I won't stay in a world without Hyder.

Steve Hyder quit Pawtucket last month. I am not terribly surprised and kinda saw it coming. But what the heck? Who's going to fill his shoes and what will the broadcast sound like? I can't get to sleep! I think about the implications...

Some people find it helpful to make a list. I know I do, which is why my apartment is as neat as a pin without a speck of dust and my bed is always made and such. No crumbs in my keyboard!

Stump Steve:
1. "I did in nine years with the PawSox and 12 years overall, and it's kind of lost its luster,'' said Hyder. "I felt like I didn't get the respect at McCoy Stadium that I've earned elsewhere. Wherever else I go, I'm treated pretty well. I just didn't feel like the PawSox valued my services.'' (here) (True dat.)

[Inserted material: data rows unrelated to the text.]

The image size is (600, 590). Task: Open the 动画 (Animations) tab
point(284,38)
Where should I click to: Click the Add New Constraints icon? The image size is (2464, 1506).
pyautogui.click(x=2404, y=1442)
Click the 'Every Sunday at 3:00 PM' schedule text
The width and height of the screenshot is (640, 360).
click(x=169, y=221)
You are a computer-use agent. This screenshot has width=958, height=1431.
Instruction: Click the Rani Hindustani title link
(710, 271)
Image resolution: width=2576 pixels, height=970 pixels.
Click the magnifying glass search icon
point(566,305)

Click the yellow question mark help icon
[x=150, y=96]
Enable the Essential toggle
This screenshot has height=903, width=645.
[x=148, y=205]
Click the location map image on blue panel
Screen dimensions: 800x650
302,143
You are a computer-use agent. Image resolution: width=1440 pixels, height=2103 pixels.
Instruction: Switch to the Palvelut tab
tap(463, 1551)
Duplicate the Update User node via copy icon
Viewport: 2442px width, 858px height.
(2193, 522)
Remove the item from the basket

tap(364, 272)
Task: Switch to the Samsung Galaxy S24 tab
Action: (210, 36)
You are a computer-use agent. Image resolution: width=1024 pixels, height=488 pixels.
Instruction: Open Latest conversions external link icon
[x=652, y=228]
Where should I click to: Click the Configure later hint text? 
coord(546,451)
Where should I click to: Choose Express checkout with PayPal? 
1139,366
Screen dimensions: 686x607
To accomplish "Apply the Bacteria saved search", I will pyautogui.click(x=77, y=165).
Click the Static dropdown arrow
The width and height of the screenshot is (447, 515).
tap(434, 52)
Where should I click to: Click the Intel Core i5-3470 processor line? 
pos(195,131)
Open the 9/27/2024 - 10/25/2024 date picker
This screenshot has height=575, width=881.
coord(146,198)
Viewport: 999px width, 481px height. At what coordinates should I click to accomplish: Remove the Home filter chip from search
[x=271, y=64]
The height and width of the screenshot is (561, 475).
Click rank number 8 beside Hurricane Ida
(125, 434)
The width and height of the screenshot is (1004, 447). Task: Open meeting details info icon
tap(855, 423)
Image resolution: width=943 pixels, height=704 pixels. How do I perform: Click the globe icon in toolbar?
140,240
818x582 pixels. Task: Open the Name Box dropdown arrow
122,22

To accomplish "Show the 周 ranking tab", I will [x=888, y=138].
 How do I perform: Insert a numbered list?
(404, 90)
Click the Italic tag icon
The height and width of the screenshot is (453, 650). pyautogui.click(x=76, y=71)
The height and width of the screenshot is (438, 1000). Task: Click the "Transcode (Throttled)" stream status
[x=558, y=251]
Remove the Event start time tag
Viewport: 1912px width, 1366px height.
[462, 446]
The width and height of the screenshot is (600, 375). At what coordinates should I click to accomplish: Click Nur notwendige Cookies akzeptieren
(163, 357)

2. And Hyder's writing a book! "I kept a very detailed diary of the 2012 season when they won the Governor's Cup, so that's what it will be all about." Can't wait to read it, seriously, and if it never gets finished I will pull his spine out through his butthole. (ibid.)

3. Adam Hyzdu wishes this could have happened sooner.

4. "I was insulted when I wasn't made the lead guy," he said. "I was told my play-by-play wasn't good enough. I'm a finalist for Sportscaster of the Year in Rhode Island again this year." Aaron Goldsmith, you carpetbagging ruiner.

5. Searched for Hyder stuff I'd written, came across this 'wacky' lineup I did last September. There it is, Jen. The funniest lineup you've ever written and no one was around to read it:

6. "I'm 100 percent Team Hyder. Always have been." - J Messy

 Never had the chance to meet Steve Hyder, but I did get to meet players like Royce Ring and John Otness so I guess it all balances out.

See you at Hot Stove, which will by emceed by the next person I hate in my life.


Rain Delay

A long time ago, Gary DiSarcina became the new manager of the Pawtucket Red Sox. And Arnie Beyeler became the Boston Red Sox first base coach.

Since DiSarcina's local-ish, everybody knows him. I remember him best as an occasional co-host of Extra Innings on NESN. This may have occurred back when Bob Rodgers hosted and Tom Caron was doing Heidi Watney work on the field. My feelings toward Tom Caron have not thawed.

Here's a short thing on DiSarcina written by Scott Cordischi. Evidently, no one proofread it. Why not check out Over the Monster instead? Or PawSox Blog?

I look forward to meeting DiSarcina and working with him throughout the season. I know he will consult with me before setting the lineups and provide me with injury reports.

By the way, as I perused the articles on Gary DiSarcina I couldn't help but notice that some people should resolve to either use spellcheck or, say, review their work before submitting it. Come on, everybody. Step it up.